(RECORDS FOR PROCESSING)

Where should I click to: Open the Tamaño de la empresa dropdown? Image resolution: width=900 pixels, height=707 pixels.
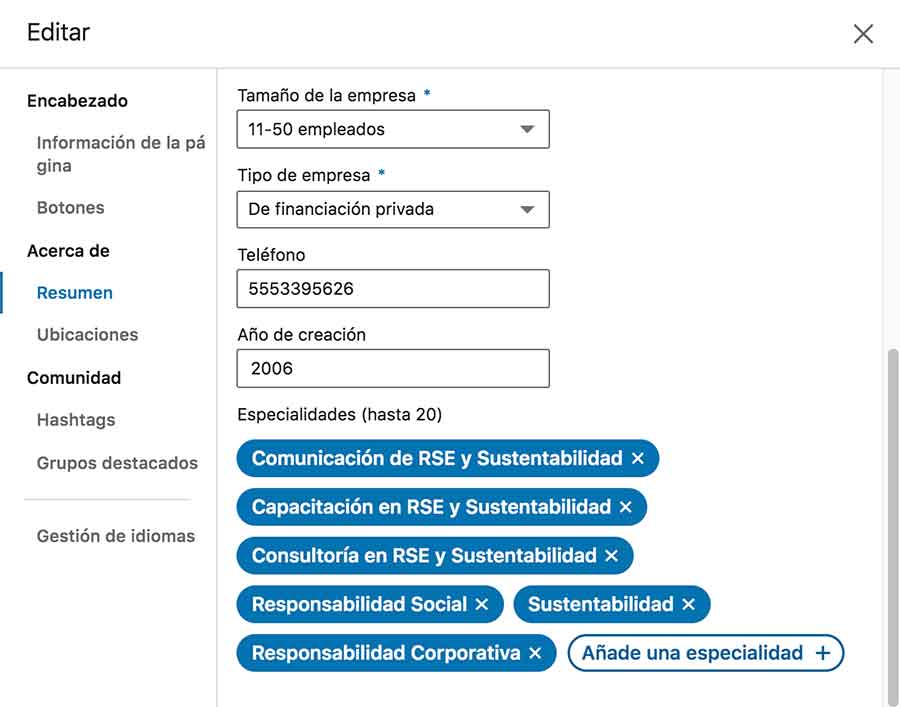[x=393, y=129]
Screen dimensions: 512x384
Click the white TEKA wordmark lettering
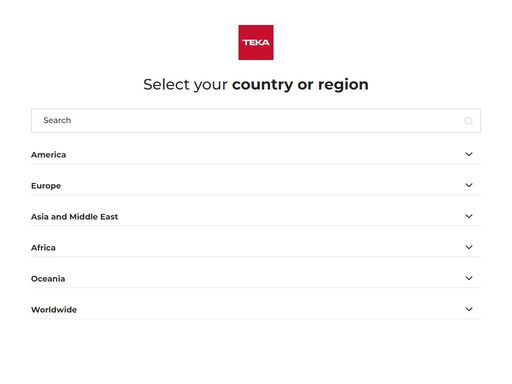(x=256, y=43)
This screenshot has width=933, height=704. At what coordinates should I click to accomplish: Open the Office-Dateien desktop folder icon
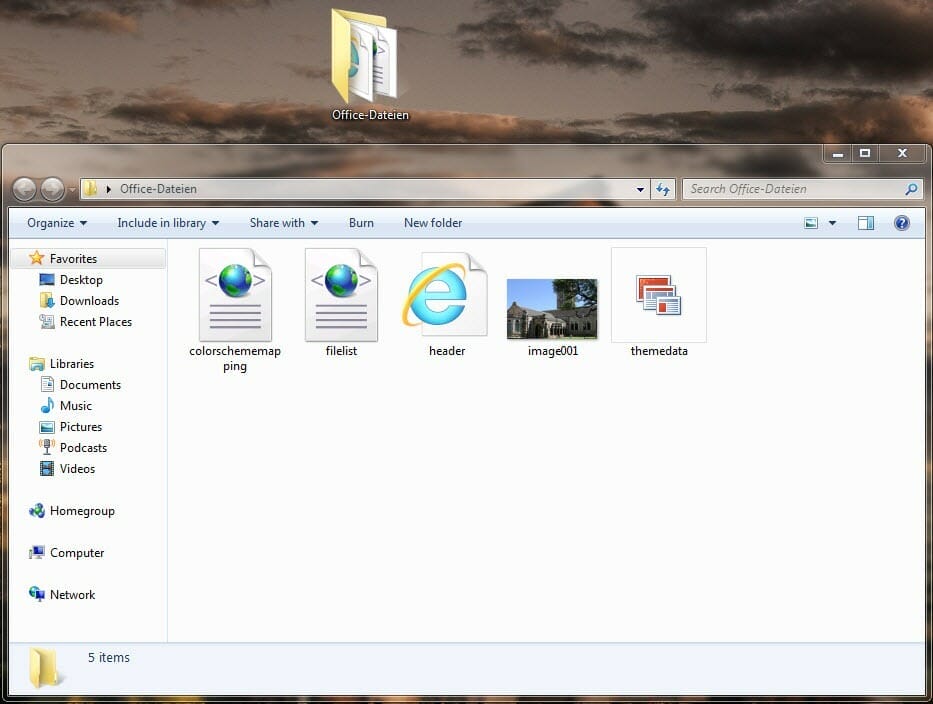(367, 58)
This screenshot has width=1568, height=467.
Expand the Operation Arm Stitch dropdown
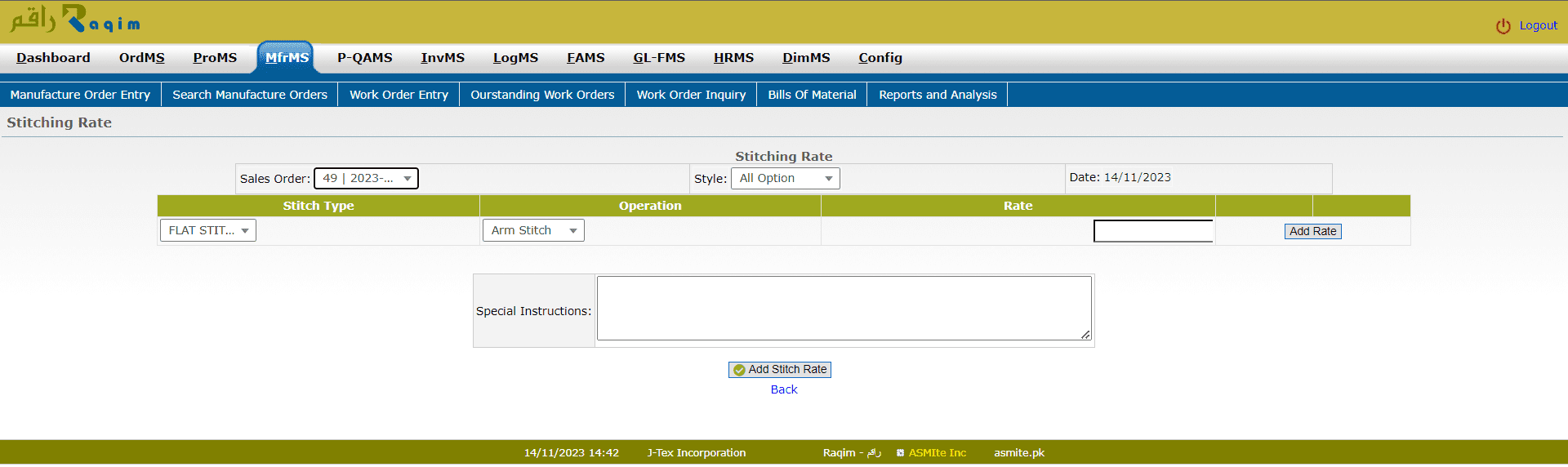click(x=532, y=230)
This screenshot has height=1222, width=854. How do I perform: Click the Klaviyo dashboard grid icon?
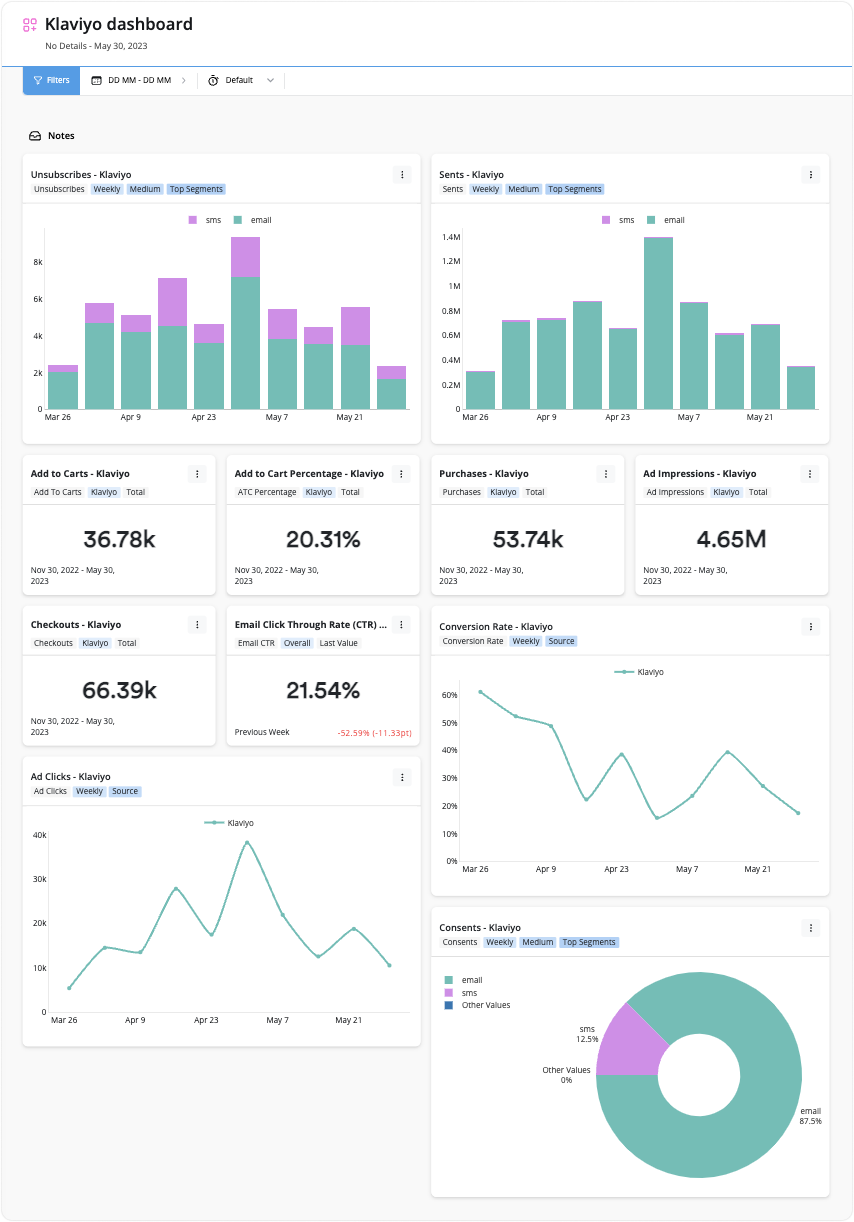coord(30,25)
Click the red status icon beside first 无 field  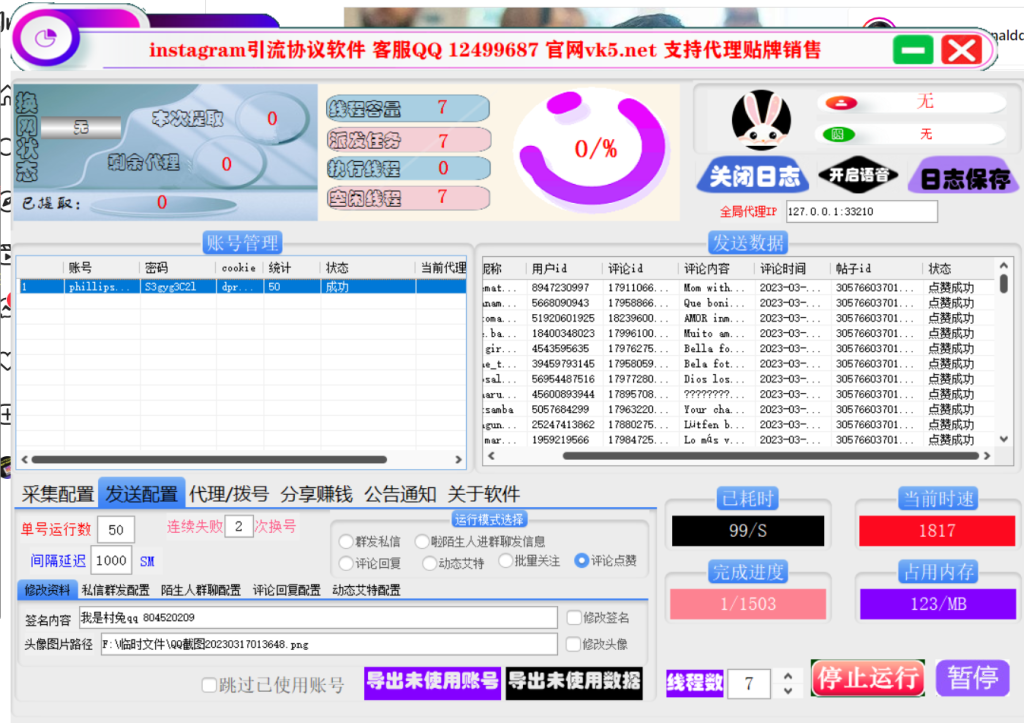click(842, 101)
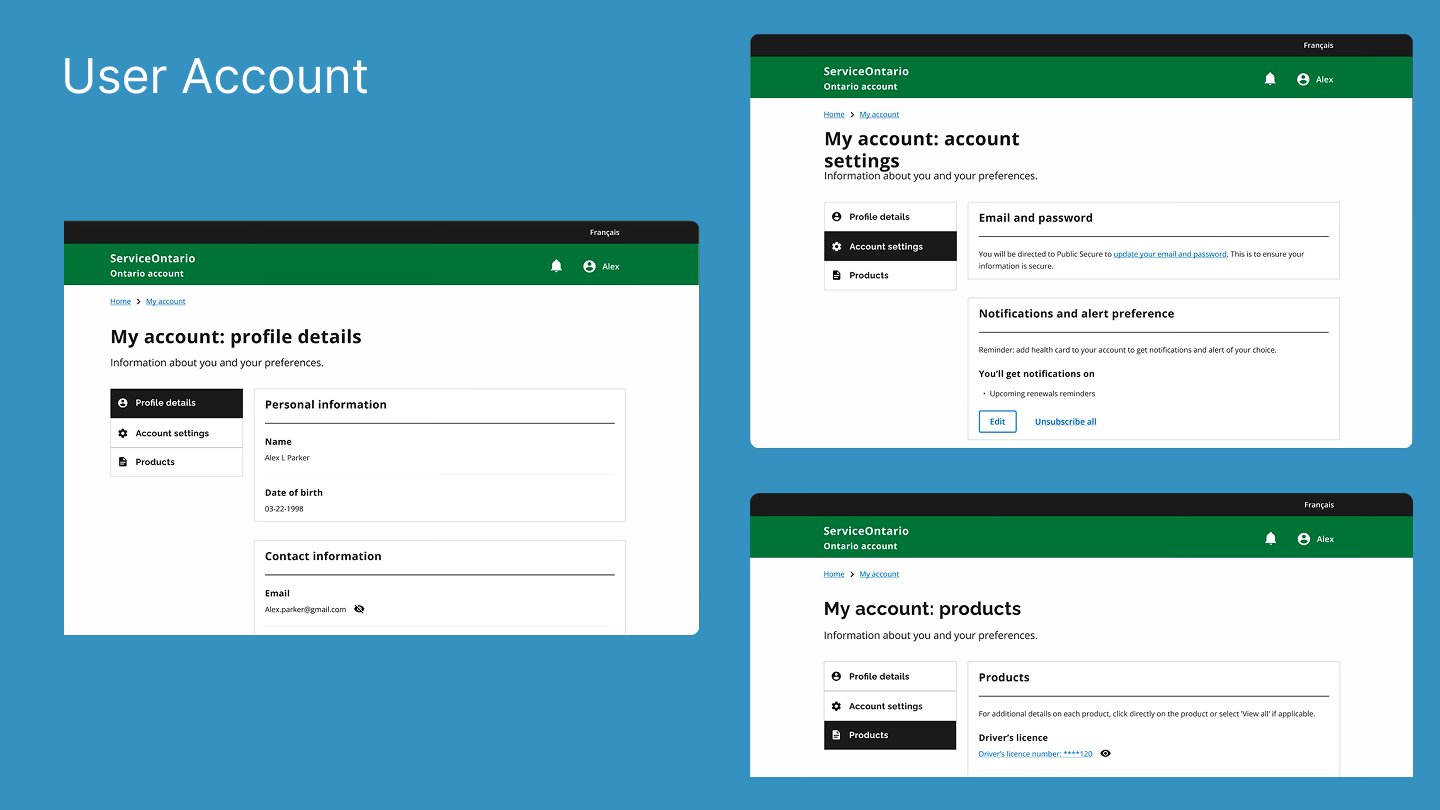Click the notification bell on the products page
Image resolution: width=1440 pixels, height=810 pixels.
(1270, 539)
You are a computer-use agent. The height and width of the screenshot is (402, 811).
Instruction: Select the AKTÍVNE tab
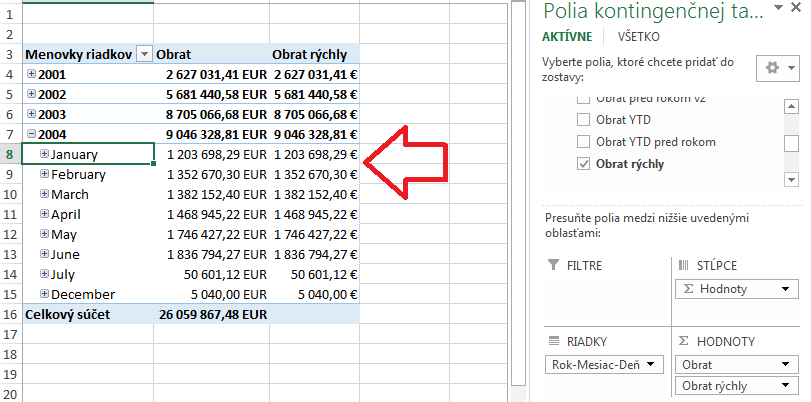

(End RECORDS FOR PROCESSING)

#### ACTIVITY:
Copy the entries above exactly from the line with "You are a computer-use" down to their last line, both ends included. Do not copy any pictures.

#### ANSWER TO THIS PROBLEM:
You are a computer-use agent. The height and width of the screenshot is (402, 811).
Instruction: Select the AKTÍVNE tab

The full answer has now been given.